This library includes a collection of methods for performing element search in ordered tables, starting from textbook implementations to more complex algorithms. We also provide some real Benchmarking datasets ranging in size from a few kilobytes to a few Gigabytes. For more information, we refer to the paper [1].
All Software has been tested on Ubuntu 20.04 LTS with the following features:
- gcc version 9.3.0
- Python 3.8.10
- Intel Math Kernel Libary
In order to execute Python script, you need the to install dependencies using:
pip install -r requirements.txt
Datasets and Query Files can be downloaded here
This Software can be compiled and execute as standalone software or can be included as library inside a C++ application.

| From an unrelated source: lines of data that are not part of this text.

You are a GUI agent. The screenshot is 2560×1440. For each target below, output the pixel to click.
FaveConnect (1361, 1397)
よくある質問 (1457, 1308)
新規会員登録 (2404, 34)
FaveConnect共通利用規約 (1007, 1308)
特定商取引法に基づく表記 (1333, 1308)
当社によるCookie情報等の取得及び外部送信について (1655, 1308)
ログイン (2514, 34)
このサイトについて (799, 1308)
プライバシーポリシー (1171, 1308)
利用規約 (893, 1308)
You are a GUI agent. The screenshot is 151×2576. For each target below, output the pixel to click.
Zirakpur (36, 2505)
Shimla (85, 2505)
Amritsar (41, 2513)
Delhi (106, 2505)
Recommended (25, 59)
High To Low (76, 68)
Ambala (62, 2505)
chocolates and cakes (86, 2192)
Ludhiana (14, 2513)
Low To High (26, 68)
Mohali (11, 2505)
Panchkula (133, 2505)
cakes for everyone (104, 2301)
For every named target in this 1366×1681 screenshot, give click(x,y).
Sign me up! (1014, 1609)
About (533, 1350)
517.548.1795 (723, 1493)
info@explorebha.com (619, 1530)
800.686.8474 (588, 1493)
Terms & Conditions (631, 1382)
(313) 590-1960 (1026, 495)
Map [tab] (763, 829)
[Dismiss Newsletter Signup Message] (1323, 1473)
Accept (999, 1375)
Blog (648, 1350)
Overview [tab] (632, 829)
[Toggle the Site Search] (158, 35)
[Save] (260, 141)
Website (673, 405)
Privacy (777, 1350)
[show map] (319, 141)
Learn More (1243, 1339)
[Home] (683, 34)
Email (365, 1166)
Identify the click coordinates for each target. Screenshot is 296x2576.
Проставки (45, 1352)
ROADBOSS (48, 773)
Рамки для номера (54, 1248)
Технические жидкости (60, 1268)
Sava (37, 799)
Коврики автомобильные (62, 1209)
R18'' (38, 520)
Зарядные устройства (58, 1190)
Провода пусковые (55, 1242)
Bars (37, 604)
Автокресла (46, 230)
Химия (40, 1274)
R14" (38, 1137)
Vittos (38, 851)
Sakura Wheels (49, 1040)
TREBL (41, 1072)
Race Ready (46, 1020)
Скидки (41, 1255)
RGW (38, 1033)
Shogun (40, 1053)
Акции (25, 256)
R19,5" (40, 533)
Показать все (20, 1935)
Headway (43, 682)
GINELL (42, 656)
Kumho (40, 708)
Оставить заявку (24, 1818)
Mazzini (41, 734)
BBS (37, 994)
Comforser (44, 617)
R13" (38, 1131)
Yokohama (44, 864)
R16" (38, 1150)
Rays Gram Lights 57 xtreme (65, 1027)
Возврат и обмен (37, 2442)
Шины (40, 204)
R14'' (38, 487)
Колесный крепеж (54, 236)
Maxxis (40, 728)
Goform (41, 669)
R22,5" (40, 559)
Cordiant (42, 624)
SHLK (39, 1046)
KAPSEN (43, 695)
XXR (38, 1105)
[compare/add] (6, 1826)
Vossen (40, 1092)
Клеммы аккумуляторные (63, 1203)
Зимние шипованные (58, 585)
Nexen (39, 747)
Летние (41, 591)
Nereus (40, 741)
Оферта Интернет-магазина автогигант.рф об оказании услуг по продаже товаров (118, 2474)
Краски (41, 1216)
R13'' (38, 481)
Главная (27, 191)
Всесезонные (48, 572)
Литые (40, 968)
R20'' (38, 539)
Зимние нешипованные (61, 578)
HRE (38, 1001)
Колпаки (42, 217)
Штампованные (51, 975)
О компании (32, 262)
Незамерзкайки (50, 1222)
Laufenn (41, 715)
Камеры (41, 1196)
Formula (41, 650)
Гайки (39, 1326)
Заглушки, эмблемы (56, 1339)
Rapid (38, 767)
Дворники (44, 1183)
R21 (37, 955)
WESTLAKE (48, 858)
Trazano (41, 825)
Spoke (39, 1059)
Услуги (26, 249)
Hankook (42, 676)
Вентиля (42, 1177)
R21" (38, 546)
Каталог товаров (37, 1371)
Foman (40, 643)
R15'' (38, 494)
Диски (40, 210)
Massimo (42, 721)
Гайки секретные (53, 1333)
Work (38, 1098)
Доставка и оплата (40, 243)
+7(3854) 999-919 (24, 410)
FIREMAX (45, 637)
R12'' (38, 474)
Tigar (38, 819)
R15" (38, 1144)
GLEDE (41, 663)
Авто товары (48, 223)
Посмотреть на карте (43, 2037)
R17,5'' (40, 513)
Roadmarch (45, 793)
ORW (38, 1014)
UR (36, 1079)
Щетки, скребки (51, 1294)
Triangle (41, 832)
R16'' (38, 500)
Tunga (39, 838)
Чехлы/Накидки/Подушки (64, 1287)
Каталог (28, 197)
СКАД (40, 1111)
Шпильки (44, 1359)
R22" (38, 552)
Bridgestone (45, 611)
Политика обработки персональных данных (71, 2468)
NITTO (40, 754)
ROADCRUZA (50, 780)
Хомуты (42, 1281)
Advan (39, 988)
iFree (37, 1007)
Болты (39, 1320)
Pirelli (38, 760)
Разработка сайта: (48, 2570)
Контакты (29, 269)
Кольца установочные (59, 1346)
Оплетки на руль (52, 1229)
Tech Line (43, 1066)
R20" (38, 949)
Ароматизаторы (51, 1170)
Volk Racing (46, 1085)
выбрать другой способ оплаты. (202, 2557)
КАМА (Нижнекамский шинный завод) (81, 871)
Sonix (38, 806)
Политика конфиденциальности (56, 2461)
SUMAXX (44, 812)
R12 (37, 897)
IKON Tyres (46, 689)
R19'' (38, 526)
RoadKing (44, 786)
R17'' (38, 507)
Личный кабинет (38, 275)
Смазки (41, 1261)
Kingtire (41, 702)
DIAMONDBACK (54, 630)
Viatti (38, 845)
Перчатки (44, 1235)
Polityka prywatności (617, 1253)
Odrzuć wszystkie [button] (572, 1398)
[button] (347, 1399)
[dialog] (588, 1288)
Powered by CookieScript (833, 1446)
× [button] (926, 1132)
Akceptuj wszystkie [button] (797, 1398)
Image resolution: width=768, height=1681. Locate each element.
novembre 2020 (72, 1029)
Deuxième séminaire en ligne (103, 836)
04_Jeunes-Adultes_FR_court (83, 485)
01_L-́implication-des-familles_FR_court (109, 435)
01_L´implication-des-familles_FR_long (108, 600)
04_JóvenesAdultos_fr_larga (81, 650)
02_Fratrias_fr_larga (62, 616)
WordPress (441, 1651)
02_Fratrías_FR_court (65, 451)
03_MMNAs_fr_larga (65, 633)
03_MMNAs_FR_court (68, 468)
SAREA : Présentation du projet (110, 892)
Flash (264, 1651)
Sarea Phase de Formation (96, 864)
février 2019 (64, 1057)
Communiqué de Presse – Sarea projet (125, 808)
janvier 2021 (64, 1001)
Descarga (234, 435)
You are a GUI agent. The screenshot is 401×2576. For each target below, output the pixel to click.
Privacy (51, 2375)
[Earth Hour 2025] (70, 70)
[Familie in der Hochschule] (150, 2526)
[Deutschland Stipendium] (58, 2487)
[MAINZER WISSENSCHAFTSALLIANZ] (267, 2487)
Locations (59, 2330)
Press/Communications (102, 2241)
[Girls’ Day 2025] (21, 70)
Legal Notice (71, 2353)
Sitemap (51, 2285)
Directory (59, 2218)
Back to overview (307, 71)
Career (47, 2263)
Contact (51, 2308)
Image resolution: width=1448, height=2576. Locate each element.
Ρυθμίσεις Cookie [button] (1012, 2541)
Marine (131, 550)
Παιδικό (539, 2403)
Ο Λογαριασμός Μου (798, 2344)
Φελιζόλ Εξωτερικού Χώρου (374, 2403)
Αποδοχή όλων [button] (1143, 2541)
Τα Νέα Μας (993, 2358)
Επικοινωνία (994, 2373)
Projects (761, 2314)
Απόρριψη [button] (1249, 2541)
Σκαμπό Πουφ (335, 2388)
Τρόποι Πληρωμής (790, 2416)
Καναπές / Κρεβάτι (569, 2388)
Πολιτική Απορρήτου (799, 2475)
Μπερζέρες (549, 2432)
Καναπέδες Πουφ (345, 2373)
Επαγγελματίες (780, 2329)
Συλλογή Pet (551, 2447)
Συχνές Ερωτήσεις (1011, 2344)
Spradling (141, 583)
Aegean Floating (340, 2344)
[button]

In order to include search procedure in a C++ application you have to copy and paste the include directory in your project folder. Then, you can include the following files:
- StandardLayout.hpp in order to use BBS, BFS, K-BBS and K-BFS
- EytzeingerLayout.hpp in order to create an Eytzinger Layout [2] and use BFE
- VamEmdeBoaLayout.hpp in order to create a Van Emde Boas Layout [2] and use BFV
- BTreesLayout.hpp in order to create a B+-Tree Layout [2] and use BFT
- LrLearnedDS.hpp, QrLearnedDS.hpp and CrLearnedDS.hpp in order to use Linear, Quadratic or Cubic regression respectively
In order to use library as standalone application, you can find some C++ example files inside the Test directory. In particular:
- mainStdTest.cpp is used to execute textbook search implementation and layout
- mainRgrTest.cpp is used to execute Regression and search
- mainOptimalSearchTest.cpp is used to execute KO-BFS or KO-BBS as described in [1]
- mainKbfsTest.cpp and mainKbbsTest.cpp is used to execute k-ary search in the branchy or brachfree version respectively, as described in [2]
To compile this files use:
gcc [file c++ path and name] -o [file executable path and name] -std=c++17 -fopenmp
In order to use PGM_M_a as described in our work, You have to change the row 92 of the tuner with:
int a = 2
auto lo_eps = a * cache_line_size() / sizeof(int64_t);
where a is the PGM_M_a parameter
If you use this library on your work, please cite us:
@Article{data8030056,
AUTHOR = {Amato, Domenico and Giancarlo, Raffaele and Lo Bosco, Giosué},
TITLE = {Learned Sorted Table Search and Static Indexes in Small-Space Data Models},
JOURNAL = {Data},
VOLUME = {8},
YEAR = {2023},
NUMBER = {3},
ARTICLE-NUMBER = {56},
URL = {https://www.mdpi.com/2306-5729/8/3/56},
ISSN = {2306-5729},
DOI = {10.3390/data8030056}
}
@InProceedings{10.1007/978-3-031-08421-8_32,
author="Amato, Domenico and Lo Bosco, Giosu{\'e} and Giancarlo, Raffaele",
title="Learned Sorted Table Search and Static Indexes in Small Model Space",
booktitle="AIxIA 2021 -- Advances in Artificial Intelligence",
year="2022",
publisher="Springer International Publishing",
address="Cham",
pages="462--477",
isbn="978-3-031-08421-8"
}
@article{amato2021learned,
title={Learned sorted table search and static indexes in small space: Methodological and practical insights via an experimental study},
author={Amato, Domenico and Giancarlo, Raffaele and Lo Bosco, Giosu{\`e} },
journal={arXiv preprint arXiv:2107.09480},
year={2021}
}
[1] Amato, D., Giancarlo, R., & Bosco, G. L. (2021). Learned sorted table search and static indexes in small space: Methodological and practical insights via an experimental study. arXiv preprint arXiv:2107.09480.
[2] Khuong, P. V., & Morin, P. (2017). Array layouts for comparison-based searching. Journal of Experimental Algorithmics (JEA), 22, 1-39.